Data shown:

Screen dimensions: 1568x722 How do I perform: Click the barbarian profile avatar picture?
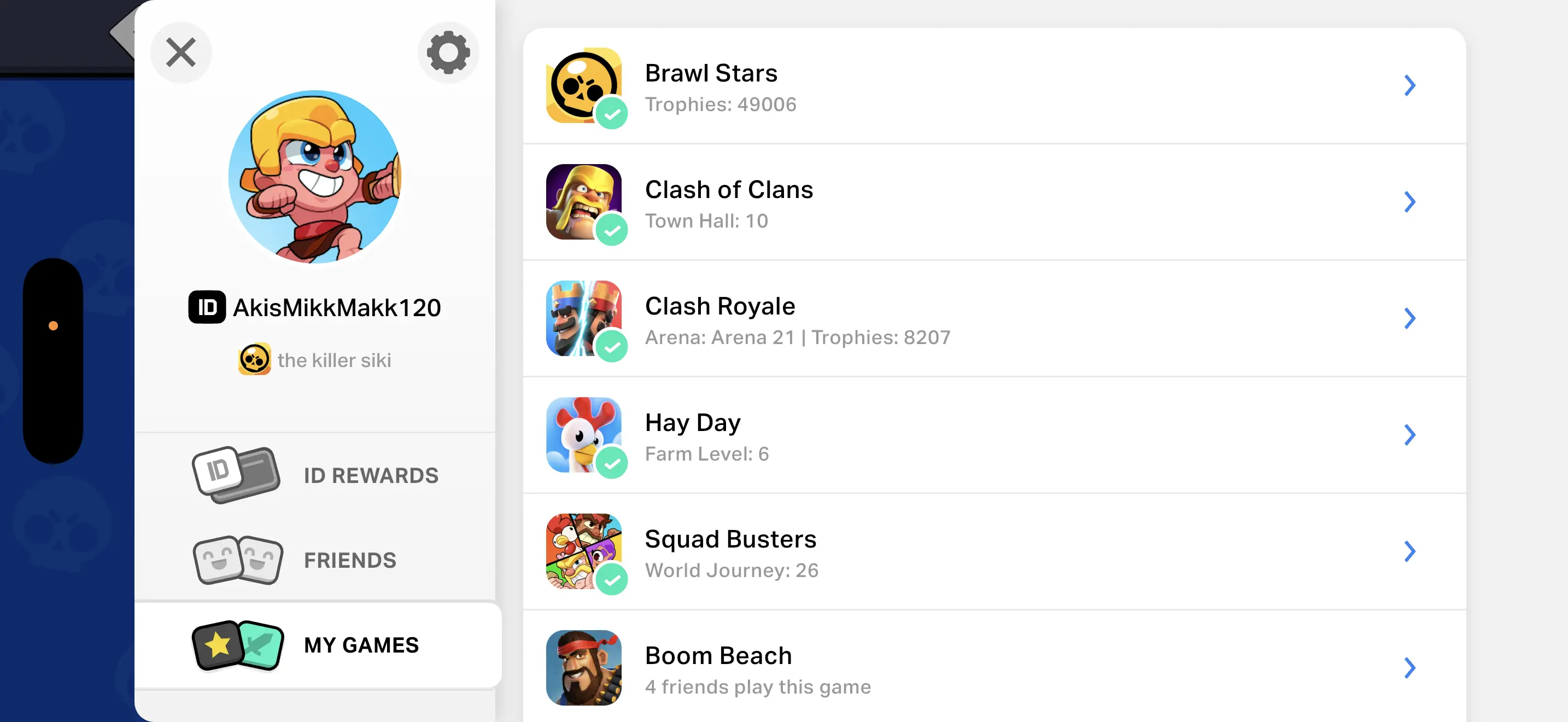(315, 177)
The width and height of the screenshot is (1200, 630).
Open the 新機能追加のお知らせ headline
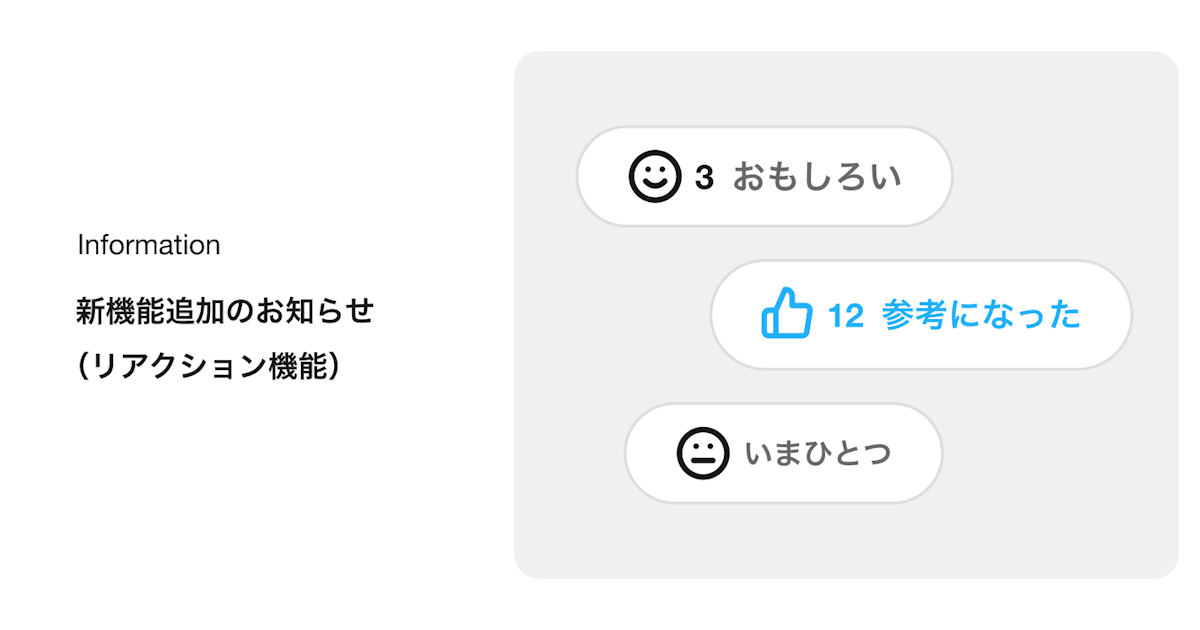click(225, 311)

Task details: In your copy of the records above, include every line exactly but no pictures.

Written reply:
Screen dimensions: 1568x722 How do I perform: Click the barbarian profile avatar picture?
(315, 177)
The width and height of the screenshot is (1200, 630).
Open the 新機能追加のお知らせ headline
click(225, 311)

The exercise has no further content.